| Activity |
In the records below, the line with "Where should I click to: Click the Uitzoomen" opens the range and the line with "Image resolution: width=1208" closes it; print that range exactly and nothing else.

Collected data
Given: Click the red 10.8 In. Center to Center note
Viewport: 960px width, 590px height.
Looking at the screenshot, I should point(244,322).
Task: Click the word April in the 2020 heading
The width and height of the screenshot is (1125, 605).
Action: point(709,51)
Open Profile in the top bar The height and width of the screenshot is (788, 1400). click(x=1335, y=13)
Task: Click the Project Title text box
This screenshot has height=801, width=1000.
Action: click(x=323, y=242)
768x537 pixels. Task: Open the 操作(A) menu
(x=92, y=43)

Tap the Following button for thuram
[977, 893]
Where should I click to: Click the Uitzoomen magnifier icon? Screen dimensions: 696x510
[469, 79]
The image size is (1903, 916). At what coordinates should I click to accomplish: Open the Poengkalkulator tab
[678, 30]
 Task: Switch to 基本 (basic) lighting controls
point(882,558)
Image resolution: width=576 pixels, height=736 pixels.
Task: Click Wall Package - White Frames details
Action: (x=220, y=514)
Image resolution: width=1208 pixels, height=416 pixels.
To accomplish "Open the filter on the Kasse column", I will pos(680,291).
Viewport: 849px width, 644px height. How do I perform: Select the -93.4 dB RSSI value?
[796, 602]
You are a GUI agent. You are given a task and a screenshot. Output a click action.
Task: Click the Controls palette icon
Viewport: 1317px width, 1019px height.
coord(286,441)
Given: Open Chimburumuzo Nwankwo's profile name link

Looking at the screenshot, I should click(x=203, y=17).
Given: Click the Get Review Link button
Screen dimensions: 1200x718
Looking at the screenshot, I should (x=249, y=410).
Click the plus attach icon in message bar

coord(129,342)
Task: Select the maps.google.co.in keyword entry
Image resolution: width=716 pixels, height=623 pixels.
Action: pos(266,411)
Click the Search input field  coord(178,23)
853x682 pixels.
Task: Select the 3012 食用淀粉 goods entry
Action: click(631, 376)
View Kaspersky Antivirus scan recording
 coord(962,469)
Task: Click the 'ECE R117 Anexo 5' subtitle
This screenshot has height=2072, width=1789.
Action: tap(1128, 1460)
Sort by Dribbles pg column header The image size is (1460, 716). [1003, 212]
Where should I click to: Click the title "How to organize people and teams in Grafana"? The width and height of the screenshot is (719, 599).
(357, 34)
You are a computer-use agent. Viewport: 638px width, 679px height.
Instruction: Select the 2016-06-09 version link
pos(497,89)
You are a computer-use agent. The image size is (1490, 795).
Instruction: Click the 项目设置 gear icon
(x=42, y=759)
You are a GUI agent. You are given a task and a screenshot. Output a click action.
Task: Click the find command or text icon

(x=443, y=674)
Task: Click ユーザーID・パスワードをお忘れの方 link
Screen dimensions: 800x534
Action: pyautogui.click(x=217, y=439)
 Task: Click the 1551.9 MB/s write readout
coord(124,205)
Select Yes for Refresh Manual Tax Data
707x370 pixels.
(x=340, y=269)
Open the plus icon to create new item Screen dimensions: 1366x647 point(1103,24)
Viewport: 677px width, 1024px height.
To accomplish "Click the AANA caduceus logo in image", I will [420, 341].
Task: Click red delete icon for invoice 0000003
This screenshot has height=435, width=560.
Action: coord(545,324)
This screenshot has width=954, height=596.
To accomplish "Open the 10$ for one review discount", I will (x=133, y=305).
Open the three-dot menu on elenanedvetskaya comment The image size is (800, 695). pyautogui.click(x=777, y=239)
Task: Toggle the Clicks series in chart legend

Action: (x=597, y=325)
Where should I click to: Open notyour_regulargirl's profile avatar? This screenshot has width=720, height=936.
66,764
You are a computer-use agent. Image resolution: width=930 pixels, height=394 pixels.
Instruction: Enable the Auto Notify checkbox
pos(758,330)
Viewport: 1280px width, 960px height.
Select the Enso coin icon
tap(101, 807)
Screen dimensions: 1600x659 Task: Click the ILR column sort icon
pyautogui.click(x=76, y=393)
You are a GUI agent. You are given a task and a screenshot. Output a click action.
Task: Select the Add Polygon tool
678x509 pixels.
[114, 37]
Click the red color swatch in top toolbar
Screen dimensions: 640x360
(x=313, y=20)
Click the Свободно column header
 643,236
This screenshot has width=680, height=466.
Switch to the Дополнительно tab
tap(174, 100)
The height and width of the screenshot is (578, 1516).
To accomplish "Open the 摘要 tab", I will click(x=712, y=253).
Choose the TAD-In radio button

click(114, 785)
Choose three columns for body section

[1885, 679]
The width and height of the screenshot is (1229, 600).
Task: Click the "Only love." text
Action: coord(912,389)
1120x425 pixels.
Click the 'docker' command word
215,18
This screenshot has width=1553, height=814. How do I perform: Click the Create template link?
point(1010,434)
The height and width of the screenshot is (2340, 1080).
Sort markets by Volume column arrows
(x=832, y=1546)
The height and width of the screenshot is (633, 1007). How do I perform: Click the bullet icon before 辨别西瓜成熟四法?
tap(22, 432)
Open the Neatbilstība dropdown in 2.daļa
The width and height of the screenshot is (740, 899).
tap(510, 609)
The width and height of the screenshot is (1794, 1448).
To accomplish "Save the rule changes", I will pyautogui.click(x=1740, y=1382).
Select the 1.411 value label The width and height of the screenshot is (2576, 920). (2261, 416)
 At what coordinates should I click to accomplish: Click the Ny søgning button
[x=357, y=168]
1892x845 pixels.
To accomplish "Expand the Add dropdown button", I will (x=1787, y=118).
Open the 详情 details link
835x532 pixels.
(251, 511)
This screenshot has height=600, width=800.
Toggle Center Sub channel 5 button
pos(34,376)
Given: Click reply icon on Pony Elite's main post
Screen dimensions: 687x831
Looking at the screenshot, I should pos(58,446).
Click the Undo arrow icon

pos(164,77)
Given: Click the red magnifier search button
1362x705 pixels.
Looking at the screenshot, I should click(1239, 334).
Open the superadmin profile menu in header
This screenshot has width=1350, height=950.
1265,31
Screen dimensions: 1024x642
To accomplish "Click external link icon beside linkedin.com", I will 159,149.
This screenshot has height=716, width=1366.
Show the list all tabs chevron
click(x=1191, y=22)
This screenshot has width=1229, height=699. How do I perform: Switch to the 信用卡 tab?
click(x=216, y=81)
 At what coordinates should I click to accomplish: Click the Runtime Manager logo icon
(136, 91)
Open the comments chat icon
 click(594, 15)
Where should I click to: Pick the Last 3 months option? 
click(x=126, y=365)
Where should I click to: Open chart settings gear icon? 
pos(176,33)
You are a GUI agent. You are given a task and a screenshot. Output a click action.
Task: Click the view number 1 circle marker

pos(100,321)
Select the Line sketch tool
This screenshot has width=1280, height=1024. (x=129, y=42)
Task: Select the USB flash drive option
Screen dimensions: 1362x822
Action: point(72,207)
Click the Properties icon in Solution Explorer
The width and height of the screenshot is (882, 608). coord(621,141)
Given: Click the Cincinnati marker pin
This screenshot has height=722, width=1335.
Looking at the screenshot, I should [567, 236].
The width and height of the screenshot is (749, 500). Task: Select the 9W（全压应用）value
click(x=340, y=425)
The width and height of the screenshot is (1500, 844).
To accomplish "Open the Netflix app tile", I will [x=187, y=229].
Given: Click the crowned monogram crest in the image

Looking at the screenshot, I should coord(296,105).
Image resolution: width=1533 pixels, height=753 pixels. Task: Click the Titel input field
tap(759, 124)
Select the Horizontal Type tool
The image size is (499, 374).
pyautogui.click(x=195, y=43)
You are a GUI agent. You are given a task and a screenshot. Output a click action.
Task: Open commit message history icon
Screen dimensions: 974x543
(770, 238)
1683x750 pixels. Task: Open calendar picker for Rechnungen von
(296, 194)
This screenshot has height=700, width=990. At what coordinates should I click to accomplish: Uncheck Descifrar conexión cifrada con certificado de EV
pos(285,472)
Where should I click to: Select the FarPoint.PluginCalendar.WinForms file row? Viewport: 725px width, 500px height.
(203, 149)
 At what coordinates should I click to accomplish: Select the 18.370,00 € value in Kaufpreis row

| Written response |
Where should I click to: Click the Uitzoomen magnifier icon? Screen dimensions: 696x510
[469, 79]
The image size is (1903, 916). At what coordinates should I click to accomplish: Open the Poengkalkulator tab
[678, 30]
 Task: Switch to 基本 (basic) lighting controls
point(882,558)
Image resolution: width=576 pixels, height=736 pixels.
Task: Click Wall Package - White Frames details
Action: (x=220, y=514)
Image resolution: width=1208 pixels, height=416 pixels.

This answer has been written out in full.